Before you go see “Iron Man 3” five times in a row this weekend, let me have your attention for a minute and let you look at a few other options coming up this summer. I’ll be brief so that you can get back to your Robert Downey Jr. buzzfeed articles ASAP.
The Bling Ring
Sofia Coppola clearly doesn’t give a damn if you think she only makes movies about the rich and famous. But her critics might be forced to recalculate with “The Bling Ring,” as it looks like Coppola is taking a more satirical approach this time around: rather than lamenting the melancholy and isolation of celebrity, she looks to be mocking the vapid culture of entitlement that has sprung up among those who aspire to that lifestyle. So “Spring Breakers” for those who can’t stomach James Franco anymore (me! me! me!).
I went back and forth on Emma Watson’s latest stab at an American accent – it’s tempting to say she’s stumbled too far into caricature, but that kind of exaggeration may be exactly what the film calls for. Difficult to tell from these brief clips. However, either way, the delivery on her karma speech – “I want to lead the country some day, for all I know” – is priceless, and keeps me encouraged.
Also, SLEIGH BELLS. Every trailer should have Sleigh Bells.
Prince Avalanche
When did Emile Hirsch start looking exactly like young Jack Black, and how can we make it stop?

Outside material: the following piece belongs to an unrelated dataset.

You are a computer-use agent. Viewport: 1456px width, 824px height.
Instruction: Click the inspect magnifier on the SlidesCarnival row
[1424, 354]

“Prince Avalanche” looks like a nice blend of David Gordon Green’s sensibilities, he who gave us both indie darlings like “George Washington” and “Snow Angels” and mainstream stoner duds like “Your Highness.” I’m always up for an offbeat comedy with Paul Rudd, possibly the most inherently likable actor in the Apatow stable. But seriously, Emile Hirsch is freaking me out. Is this one of those body-swap films in disguise?
The Grandmaster
We’ve been seeing promo images from this fight scene in Wong Kar-Wai’s long-awaited Ip Man biopic for years. Now at least they’re moving. That’s a step.

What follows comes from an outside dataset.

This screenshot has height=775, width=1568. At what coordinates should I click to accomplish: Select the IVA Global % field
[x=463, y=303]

Don’t get me wrong, this scene is obviously gorgeous – but that’s something we can always expect from the guy who made “Chungking Express” and “In the Mood for Love.” My real concern is that we still know squat about the film as a whole – is this fight scene a fantasy sequence? Am I supposed to believe Ip Man actually fought off several dozen men in a pouring night-time rainstorm for no apparent reason? What on earth is happening in this movie? You can have all the ravishing imagery you want, but you might still be left holding a “My Blueberry Nights” at the end of it.
Mood Indigo
I had somehow totally missed that Michel Gondry, he of flights of fancy like “Eternal Sunshine of the Spotless Mind” and “The Science of Sleep,” was back to his old tricks after a disastrous foray into mainstream filmmaking with “The Green Hornet.” It seems impossible that it’s taken so long for Gondry to team up with France’s resident Manic Pixie Dream Girl, Audrey Tautou, but here we are. Gondry’s boundless imagination is certainly on full display here – but of course the director’s problem is generally not a lack of creative imagery. The whole “water lily in a lung” plot already has me almost gagging from its preciousness – Gondry has to be very careful with that if he wants to rediscover the emotional resonance of “Eternal Sunshine.”